▸ **EXERCISE INSTRUCTIONS**
Please transcribe the data that follows exactly, from its first line through the line that contains "大尺度 (36, 2228)".

▸ **Source data**
========================================
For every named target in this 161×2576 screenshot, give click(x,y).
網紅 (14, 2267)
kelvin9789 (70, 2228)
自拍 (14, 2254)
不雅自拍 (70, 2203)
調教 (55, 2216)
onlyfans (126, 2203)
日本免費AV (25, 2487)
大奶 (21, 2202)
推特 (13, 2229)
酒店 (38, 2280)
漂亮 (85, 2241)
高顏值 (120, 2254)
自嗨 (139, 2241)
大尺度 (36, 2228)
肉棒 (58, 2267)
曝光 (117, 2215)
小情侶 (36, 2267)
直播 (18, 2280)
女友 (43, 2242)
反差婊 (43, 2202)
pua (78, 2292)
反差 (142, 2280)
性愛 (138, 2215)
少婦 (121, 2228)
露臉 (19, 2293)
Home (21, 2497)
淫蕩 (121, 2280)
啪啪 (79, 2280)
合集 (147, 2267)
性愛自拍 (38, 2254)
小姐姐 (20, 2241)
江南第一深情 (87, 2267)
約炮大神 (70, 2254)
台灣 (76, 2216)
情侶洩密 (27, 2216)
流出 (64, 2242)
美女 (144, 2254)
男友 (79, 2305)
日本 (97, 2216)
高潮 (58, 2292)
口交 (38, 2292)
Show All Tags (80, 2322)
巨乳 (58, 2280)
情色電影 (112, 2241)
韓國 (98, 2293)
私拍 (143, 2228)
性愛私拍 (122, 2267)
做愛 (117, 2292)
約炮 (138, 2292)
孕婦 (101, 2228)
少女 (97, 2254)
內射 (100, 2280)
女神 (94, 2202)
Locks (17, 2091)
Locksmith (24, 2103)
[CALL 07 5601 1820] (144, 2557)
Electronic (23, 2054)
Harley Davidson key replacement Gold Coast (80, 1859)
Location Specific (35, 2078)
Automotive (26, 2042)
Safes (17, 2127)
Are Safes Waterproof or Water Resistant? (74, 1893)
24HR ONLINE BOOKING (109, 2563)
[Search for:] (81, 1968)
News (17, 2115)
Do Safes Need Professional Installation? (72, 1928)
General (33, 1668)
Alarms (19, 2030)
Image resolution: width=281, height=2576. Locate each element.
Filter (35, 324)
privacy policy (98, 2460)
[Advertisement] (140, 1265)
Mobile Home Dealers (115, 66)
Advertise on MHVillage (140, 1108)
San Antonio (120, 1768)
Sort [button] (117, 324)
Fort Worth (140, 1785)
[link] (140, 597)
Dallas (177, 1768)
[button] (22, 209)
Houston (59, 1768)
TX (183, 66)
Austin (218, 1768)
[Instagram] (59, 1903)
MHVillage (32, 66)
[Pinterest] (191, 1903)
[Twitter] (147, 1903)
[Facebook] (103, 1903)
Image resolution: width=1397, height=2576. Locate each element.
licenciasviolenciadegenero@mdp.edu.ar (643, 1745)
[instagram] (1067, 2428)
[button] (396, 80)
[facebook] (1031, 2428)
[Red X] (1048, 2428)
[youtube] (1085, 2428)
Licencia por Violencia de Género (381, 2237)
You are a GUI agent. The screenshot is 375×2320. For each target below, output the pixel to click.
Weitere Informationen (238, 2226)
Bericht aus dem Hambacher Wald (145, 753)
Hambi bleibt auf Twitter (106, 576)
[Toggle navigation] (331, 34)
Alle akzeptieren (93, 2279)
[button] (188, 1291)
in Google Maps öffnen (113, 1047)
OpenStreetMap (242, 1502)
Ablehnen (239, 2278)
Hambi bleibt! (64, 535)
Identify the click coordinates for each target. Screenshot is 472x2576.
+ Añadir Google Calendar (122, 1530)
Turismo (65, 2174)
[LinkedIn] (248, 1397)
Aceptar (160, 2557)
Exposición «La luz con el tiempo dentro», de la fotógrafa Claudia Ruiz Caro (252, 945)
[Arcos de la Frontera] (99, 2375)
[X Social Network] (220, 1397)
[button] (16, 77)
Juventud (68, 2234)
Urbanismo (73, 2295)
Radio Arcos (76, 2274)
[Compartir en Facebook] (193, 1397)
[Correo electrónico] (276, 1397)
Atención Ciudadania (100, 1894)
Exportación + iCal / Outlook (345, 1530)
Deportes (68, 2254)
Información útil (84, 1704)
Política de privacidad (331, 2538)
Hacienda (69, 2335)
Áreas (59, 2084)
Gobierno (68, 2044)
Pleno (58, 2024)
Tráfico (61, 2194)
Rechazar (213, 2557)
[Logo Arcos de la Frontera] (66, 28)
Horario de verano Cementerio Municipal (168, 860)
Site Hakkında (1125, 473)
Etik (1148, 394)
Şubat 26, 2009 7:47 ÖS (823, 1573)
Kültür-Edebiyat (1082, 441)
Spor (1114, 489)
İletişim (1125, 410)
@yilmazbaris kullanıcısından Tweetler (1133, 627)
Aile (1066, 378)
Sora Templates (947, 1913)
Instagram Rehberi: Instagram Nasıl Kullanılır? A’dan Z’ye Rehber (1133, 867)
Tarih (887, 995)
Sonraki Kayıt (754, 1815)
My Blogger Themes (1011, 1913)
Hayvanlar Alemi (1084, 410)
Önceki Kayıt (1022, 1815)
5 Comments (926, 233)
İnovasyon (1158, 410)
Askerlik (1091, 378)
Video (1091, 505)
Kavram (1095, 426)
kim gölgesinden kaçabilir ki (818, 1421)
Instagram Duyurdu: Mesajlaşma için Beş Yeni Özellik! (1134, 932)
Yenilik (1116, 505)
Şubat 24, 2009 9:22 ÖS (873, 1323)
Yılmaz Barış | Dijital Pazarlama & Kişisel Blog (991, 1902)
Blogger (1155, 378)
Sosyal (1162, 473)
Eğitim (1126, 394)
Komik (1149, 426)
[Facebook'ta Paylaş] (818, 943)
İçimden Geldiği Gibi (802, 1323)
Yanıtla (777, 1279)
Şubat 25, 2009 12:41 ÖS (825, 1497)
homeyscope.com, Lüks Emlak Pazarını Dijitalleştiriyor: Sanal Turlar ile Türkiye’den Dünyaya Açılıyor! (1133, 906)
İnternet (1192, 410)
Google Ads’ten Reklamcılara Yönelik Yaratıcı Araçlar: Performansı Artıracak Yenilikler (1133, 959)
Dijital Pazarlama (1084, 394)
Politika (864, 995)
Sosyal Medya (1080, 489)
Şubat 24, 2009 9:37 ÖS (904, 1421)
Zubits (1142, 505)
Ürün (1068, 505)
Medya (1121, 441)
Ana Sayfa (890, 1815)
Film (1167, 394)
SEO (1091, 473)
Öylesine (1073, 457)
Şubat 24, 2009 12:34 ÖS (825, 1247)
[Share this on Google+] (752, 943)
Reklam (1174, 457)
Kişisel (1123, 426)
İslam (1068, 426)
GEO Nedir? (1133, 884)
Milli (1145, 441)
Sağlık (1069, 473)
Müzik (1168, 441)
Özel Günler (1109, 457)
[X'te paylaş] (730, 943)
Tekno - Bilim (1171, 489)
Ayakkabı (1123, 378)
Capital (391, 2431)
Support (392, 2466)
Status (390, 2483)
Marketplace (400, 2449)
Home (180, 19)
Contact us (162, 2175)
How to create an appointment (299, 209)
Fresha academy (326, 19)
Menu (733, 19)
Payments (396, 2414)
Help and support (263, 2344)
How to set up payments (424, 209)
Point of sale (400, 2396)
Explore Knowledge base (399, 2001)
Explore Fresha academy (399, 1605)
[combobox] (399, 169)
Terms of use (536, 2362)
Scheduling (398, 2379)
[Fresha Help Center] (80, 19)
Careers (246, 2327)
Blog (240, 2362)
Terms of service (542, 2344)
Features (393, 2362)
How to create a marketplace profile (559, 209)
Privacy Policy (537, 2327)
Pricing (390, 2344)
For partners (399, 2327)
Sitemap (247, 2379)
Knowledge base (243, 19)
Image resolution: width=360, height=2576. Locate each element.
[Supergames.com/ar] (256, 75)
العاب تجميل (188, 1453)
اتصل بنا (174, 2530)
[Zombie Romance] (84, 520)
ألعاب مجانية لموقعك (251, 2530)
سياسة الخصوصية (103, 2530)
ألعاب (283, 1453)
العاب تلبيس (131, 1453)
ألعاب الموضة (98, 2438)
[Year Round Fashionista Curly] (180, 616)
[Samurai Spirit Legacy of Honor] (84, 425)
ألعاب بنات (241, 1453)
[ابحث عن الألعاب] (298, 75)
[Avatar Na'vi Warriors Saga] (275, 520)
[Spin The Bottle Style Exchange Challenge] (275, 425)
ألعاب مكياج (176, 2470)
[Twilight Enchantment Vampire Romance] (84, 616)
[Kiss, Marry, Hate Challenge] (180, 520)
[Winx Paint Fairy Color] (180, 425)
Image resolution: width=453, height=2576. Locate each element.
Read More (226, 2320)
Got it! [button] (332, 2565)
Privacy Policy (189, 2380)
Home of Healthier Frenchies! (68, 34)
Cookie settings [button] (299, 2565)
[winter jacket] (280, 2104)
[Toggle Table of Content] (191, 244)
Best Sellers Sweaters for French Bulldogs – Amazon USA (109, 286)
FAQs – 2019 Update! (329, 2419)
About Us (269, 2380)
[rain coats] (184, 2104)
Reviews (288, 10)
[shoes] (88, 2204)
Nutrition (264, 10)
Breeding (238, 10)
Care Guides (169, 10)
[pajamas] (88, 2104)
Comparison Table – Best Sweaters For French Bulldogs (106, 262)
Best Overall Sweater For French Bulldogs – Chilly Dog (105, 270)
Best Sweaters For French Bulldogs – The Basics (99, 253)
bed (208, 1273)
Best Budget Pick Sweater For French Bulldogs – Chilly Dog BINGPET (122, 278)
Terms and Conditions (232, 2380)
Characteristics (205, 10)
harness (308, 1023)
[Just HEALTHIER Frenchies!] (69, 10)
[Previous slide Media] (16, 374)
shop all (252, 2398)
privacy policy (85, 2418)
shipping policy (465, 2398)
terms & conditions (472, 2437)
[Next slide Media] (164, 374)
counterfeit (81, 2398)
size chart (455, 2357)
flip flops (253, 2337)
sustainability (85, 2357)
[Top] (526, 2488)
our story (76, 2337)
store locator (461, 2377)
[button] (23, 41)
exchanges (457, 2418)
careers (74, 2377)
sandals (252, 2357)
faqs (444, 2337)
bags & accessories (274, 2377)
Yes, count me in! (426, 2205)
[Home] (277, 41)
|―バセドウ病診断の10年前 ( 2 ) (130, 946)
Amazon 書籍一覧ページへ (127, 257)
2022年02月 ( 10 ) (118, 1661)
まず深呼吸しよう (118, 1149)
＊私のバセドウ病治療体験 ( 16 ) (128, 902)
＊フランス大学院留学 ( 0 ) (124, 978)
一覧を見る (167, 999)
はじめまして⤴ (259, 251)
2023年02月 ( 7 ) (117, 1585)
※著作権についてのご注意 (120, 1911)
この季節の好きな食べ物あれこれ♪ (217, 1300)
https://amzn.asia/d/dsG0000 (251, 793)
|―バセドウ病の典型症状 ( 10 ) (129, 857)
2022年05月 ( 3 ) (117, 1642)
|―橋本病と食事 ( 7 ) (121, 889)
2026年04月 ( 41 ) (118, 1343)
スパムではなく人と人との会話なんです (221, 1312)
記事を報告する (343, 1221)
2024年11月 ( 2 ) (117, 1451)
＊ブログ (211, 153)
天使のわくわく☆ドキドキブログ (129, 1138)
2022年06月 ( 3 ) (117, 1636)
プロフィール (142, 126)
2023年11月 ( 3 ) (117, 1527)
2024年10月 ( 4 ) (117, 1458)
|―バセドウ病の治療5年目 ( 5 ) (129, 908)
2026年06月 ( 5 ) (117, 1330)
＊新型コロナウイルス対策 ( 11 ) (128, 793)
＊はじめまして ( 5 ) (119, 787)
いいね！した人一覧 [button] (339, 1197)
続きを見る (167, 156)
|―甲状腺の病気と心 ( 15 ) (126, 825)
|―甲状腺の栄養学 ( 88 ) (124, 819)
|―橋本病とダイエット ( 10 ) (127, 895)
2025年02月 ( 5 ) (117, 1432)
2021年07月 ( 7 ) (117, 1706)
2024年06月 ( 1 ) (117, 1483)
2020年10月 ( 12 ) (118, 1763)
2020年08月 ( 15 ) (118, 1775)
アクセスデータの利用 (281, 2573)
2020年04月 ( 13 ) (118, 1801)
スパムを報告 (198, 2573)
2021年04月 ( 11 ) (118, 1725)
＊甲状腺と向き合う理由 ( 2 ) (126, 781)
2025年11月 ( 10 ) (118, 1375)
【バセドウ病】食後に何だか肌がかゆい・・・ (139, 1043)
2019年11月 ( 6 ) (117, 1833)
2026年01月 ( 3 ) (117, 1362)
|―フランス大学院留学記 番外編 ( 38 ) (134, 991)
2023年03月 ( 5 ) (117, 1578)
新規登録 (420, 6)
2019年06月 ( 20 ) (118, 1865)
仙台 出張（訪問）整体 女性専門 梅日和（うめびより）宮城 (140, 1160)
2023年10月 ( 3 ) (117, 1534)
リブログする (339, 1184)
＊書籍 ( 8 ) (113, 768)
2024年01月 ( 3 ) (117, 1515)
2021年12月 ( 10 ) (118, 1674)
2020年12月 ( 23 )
========================================
▸ **RESULT OF THE EXERCISE**
For every named target in this 161×2576 screenshot, give click(x,y).
網紅 (14, 2267)
kelvin9789 (70, 2228)
自拍 (14, 2254)
不雅自拍 (70, 2203)
調教 (55, 2216)
onlyfans (126, 2203)
日本免費AV (25, 2487)
大奶 (21, 2202)
推特 (13, 2229)
酒店 (38, 2280)
漂亮 (85, 2241)
高顏值 (120, 2254)
自嗨 (139, 2241)
大尺度 (36, 2228)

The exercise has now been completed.